The proportion of respondents who used an intra-oral camera regularly to support their clinical practice increased from 21% in 2002 to 45% in the present study, with 'digital' showing a large increase, from 26% in 2002 to 66% in 2008. The latter data may simply reflect what is happening in the world of photography in general. However, the increased use of intra-oral photography could be viewed as encouraging in terms of record keeping, communications with patients, and possibly communications between practitioners and dental technicians in the prescription of indirect restorations.

Pain and anxiety control

Local anaesthesia remained the most commonly employed method of pain control. There were only minor changes in other aspects of pain and anxiety control, with the exception of the proportion of respondents continuing to refer patients for treatment under general anaesthesia which reduced from 56% in 2002 to 32% in the present study. Whether this reflects a decrease in the number of extractions required for, in particular, children, or that increasing numbers of teeth are being extracted under local rather than general anaesthesia is not known. One way or another, a reduced reliance on the use of general anaesthesia is to be welcomed.

Infection control

Gloves were reportedly worn for operative procedures by 99% of respondents, an increased proportion of respondents when compared with the 2002 figure of 92%. While this represents a much-needed improvement, there remains an anxiety that some respondents, albeit 1-2%, did not feel that it was appropriate to wear gloves routinely, given the potential for infection between patients or from operator to patient when gloves are not worn7 and the accepted concept of universal precautions.8 There was a notable trend away from powdered latex gloves, from 33% of respondents in 2002, to 11% in 2008; a concurrent increase in the wearing of powder-free gloves, from 54% of respondents in 2002, to 71% in 2008; and an increase from 7% powder-free latex-free in 2002 to 16% of this glove type in 2008.

Health of dentists

Regarding days absent from work, the finding of four days on average per annum was similar to that in 2002. This low rate of absenteeism is considered to indicate that levels of ill-health among general dental practitioners have not changed in recent years.

Innovations

Regarding the adoption of innovations, the use of zirconia all-ceramic bridgework (27% of respondents) may be considered the most surprising, given that zirconia systems were not commercially available at the time of the 2002 survey. This could be considered to reflect patient wishes for metal-free restorations, together with the clinicians' desire for restorations which contain no substances which are potential allergens and provoke an unfavourable tissue reaction. This could also reflect the growing awareness of the potential success of zirconia frameworks in bridges and crowns.9 No previous figures are available for practitioner provision of implant dentistry. The involvement of 21% of respondents in one or more aspects of implant therapy is an indication of the impact of this treatment modality on oral healthcare in the UK. Implant dentistry, together with the use of novel systems, including zirconia all-ceramic bridgework, is understood to occur under primarily private contract in general dental practice. The evidence-base for in particular implant dentistry has, however, developed to the extent that at least simpler forms of implant treatment should, through appropriate education and training, become part of mainstream clinical practice.

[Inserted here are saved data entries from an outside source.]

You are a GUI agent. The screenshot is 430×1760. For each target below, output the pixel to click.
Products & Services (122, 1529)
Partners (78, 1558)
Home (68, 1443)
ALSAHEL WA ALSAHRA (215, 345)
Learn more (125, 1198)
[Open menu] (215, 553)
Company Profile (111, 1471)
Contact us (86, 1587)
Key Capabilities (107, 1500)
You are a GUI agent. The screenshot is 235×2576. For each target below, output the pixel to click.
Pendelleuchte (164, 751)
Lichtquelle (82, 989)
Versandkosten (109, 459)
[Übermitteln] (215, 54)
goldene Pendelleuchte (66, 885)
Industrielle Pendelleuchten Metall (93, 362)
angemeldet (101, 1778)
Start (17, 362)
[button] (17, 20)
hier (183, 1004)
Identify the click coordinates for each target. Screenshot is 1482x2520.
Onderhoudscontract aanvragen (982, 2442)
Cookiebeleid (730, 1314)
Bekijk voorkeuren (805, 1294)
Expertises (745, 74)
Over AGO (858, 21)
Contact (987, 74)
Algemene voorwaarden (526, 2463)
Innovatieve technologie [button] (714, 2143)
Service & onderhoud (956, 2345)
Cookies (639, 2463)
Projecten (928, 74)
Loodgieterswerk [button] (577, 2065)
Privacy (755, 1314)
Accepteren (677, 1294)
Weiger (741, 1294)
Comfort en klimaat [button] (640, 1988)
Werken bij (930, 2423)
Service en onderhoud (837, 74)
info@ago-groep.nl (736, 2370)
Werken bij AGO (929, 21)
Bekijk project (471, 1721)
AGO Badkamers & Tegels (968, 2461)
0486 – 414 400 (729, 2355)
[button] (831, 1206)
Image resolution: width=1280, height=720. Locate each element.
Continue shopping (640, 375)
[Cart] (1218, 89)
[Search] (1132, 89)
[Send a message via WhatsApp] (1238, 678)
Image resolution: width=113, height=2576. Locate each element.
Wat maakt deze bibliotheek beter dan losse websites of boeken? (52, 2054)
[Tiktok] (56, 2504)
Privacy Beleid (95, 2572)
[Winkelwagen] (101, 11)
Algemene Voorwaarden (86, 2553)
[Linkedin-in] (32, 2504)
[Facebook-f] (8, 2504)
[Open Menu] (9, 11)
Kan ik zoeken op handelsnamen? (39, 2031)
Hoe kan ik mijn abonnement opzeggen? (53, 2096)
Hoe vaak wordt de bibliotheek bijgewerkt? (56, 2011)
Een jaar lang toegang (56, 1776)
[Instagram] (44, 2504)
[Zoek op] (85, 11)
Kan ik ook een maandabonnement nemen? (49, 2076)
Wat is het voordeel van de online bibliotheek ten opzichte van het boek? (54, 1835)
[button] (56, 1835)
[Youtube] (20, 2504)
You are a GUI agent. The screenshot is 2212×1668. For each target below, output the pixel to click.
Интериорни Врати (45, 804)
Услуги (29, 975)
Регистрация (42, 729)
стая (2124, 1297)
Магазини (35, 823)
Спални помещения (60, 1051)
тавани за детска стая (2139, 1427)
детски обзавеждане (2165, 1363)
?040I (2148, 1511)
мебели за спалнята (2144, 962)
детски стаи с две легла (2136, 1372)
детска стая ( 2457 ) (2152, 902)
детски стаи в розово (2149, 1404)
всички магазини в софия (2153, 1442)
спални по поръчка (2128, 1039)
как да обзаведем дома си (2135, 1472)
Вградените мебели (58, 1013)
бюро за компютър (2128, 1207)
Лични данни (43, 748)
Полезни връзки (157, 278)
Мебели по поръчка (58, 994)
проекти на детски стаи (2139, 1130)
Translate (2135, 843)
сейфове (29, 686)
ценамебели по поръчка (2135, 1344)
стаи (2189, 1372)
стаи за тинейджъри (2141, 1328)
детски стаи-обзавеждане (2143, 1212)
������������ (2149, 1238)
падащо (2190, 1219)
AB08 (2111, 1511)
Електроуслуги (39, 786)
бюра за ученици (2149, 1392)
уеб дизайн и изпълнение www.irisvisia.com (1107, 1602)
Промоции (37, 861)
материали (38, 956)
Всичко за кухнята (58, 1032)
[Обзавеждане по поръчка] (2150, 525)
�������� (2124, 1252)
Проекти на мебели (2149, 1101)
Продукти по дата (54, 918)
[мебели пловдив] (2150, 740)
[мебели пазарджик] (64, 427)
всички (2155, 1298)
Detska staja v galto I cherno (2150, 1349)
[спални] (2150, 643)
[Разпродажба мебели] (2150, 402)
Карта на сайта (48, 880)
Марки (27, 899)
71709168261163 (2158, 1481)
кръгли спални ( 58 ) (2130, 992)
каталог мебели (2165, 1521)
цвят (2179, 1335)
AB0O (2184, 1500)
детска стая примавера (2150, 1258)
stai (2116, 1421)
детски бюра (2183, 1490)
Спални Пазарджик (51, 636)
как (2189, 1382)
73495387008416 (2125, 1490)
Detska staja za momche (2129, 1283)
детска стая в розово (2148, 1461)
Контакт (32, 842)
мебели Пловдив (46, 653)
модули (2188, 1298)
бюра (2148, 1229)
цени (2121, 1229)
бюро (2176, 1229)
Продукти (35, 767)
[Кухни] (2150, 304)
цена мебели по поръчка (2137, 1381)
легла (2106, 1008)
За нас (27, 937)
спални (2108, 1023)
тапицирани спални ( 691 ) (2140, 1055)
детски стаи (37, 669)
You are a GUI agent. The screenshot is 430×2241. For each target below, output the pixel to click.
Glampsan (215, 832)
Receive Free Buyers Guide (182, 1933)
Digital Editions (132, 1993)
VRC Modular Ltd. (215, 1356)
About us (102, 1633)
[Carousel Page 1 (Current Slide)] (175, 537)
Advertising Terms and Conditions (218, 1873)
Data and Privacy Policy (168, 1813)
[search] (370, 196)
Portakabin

Subsequent papers in this series will report findings in respect of materials and techniques used in general dental practice for direct restorations, endodontics and bleaching as well as indirect restorations and fixed prosthodontics.

Conclusion

The findings of the present study are considered to give an indication of increasing commercialisation of dentistry in the UK, with evidence of many practitioners adopting new technologies, underpinned by substantial participation in postgraduate education. While apparent trends in infection control are encouraging, the adoption of even basic forms of information technology has been found to be relatively low among dental practitioners in the UK.